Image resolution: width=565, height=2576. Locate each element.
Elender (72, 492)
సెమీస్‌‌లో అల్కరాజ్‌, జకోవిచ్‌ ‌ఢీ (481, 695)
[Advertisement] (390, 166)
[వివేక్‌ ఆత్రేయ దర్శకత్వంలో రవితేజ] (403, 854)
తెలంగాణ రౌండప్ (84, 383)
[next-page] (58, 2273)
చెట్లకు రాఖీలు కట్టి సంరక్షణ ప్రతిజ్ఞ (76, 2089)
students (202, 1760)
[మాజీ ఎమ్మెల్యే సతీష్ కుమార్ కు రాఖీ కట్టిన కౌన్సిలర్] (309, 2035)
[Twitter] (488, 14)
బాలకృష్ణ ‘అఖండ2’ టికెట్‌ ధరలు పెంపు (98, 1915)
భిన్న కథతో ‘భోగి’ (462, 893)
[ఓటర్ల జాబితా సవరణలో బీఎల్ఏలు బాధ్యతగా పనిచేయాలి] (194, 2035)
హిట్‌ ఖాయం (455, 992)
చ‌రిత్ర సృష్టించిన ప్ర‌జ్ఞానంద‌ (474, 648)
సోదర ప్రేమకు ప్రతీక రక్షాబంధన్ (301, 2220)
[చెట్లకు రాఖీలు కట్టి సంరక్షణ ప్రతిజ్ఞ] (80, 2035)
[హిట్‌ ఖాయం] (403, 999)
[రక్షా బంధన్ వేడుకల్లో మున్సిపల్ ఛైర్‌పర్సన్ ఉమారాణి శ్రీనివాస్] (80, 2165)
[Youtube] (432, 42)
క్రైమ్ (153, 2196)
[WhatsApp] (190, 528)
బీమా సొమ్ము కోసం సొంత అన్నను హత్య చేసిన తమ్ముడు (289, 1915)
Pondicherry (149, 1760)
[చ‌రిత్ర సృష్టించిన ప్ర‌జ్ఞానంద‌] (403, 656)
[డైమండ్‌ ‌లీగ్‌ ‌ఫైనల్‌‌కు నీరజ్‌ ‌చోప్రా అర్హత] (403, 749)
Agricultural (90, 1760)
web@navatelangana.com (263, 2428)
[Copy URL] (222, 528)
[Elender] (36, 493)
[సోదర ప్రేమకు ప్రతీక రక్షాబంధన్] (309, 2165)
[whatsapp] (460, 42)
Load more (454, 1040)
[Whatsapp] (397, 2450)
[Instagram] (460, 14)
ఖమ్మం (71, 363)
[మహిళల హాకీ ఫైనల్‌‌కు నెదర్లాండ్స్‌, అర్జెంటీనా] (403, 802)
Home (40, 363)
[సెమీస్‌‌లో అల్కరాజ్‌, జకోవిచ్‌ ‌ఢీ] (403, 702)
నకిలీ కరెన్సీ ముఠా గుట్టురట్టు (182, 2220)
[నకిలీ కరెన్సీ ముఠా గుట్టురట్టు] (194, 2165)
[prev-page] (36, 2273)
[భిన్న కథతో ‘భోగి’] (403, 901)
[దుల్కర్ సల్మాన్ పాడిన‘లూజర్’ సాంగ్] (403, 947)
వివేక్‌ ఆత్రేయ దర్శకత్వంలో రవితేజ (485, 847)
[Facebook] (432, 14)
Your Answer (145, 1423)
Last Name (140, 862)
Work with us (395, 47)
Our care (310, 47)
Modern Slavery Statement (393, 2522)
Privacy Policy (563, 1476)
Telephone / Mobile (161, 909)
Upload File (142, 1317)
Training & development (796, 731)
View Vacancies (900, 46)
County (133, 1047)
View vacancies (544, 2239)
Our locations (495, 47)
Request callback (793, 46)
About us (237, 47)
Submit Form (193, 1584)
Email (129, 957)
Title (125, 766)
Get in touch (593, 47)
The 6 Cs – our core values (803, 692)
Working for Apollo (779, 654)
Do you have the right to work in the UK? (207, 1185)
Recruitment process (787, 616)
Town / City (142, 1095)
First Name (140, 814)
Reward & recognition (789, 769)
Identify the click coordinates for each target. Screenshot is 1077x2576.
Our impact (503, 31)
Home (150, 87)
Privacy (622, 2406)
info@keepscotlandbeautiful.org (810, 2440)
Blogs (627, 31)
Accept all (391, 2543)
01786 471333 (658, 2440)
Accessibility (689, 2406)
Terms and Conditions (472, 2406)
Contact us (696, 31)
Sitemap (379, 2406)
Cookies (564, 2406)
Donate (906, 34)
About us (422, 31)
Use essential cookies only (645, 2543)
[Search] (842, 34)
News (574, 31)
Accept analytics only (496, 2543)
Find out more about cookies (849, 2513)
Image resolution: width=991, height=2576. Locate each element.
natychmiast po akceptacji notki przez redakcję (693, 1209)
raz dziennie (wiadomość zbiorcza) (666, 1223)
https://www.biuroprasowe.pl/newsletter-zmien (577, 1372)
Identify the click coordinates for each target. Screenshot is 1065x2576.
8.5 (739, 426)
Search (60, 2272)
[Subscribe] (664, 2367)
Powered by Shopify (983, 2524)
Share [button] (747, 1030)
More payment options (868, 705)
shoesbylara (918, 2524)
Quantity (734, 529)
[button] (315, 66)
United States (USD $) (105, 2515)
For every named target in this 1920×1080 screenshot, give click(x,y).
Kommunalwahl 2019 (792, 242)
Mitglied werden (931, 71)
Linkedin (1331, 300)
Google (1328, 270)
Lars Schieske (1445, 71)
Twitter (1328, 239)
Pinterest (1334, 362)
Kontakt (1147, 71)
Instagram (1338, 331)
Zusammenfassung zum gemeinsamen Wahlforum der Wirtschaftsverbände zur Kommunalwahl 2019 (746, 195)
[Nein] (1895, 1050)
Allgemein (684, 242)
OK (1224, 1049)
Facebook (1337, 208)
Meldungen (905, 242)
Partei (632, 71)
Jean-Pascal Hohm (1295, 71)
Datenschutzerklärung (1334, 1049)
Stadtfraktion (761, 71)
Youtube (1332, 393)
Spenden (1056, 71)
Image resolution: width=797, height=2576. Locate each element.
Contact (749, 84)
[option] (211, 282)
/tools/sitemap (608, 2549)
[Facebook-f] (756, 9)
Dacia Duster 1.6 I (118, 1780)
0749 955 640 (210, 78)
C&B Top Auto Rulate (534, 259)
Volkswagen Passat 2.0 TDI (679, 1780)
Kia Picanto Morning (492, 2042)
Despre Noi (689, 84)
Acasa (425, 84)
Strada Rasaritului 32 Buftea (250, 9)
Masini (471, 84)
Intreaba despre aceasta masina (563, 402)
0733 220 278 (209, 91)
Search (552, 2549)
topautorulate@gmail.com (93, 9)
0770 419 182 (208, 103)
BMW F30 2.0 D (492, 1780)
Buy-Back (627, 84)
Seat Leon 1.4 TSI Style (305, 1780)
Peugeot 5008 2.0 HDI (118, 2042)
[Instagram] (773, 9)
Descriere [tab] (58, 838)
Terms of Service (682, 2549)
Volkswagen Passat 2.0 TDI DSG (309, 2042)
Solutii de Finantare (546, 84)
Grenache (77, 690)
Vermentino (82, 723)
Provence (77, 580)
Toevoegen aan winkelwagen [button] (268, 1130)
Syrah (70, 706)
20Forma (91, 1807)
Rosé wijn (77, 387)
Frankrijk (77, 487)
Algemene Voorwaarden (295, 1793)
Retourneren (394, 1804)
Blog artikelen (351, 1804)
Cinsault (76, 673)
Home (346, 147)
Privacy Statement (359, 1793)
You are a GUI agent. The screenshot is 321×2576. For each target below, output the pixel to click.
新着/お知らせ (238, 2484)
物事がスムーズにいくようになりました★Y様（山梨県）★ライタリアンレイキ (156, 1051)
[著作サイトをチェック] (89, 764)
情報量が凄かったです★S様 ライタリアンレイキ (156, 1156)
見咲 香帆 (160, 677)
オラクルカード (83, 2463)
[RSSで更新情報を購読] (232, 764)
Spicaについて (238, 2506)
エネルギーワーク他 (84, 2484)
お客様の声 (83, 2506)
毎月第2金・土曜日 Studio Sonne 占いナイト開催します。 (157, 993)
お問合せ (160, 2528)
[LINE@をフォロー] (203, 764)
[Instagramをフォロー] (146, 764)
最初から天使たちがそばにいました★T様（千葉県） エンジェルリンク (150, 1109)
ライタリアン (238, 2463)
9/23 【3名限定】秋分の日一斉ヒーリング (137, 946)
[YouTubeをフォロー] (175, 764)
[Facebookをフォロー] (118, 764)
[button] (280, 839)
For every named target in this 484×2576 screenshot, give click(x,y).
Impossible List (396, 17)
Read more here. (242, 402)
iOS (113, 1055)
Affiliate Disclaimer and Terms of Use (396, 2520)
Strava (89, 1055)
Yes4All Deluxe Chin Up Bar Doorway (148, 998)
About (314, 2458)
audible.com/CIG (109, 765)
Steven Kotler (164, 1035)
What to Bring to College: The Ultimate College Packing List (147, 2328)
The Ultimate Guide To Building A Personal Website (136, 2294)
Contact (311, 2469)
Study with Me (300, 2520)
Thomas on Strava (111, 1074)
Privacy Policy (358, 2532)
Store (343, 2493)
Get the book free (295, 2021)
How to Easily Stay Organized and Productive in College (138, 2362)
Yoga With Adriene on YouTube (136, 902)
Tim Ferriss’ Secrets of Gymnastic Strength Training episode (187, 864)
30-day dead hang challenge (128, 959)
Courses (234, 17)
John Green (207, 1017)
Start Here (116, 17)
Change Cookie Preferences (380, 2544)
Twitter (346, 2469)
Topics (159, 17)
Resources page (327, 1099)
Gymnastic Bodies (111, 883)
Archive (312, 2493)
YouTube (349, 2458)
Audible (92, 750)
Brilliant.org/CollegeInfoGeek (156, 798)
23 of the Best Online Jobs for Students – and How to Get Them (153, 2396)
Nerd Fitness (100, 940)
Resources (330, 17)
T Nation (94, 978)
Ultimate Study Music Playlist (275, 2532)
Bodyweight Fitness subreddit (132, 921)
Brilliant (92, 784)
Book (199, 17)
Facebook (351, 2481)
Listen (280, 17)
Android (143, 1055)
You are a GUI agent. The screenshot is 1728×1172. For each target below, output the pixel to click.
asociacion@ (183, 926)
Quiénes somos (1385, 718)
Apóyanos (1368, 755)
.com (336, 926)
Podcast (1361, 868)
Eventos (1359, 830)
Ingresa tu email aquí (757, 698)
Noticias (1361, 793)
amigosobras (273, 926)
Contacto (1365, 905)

TO DO
What are the lines above, starting at the one with "About us (422, 31)" and ending at the one with "Instagram (1338, 331)"? Give them again exactly, and only them.

RESPONSE TO THE EXERCISE
About us (422, 31)
Use essential cookies only (645, 2543)
[Search] (842, 34)
News (574, 31)
Accept analytics only (496, 2543)
Find out more about cookies (849, 2513)
Image resolution: width=991, height=2576. Locate each element.
natychmiast po akceptacji notki przez redakcję (693, 1209)
raz dziennie (wiadomość zbiorcza) (666, 1223)
https://www.biuroprasowe.pl/newsletter-zmien (577, 1372)
Identify the click coordinates for each target. Screenshot is 1065x2576.
8.5 (739, 426)
Search (60, 2272)
[Subscribe] (664, 2367)
Powered by Shopify (983, 2524)
Share [button] (747, 1030)
More payment options (868, 705)
shoesbylara (918, 2524)
Quantity (734, 529)
[button] (315, 66)
United States (USD $) (105, 2515)
For every named target in this 1920×1080 screenshot, give click(x,y).
Kommunalwahl 2019 (792, 242)
Mitglied werden (931, 71)
Linkedin (1331, 300)
Google (1328, 270)
Lars Schieske (1445, 71)
Twitter (1328, 239)
Pinterest (1334, 362)
Kontakt (1147, 71)
Instagram (1338, 331)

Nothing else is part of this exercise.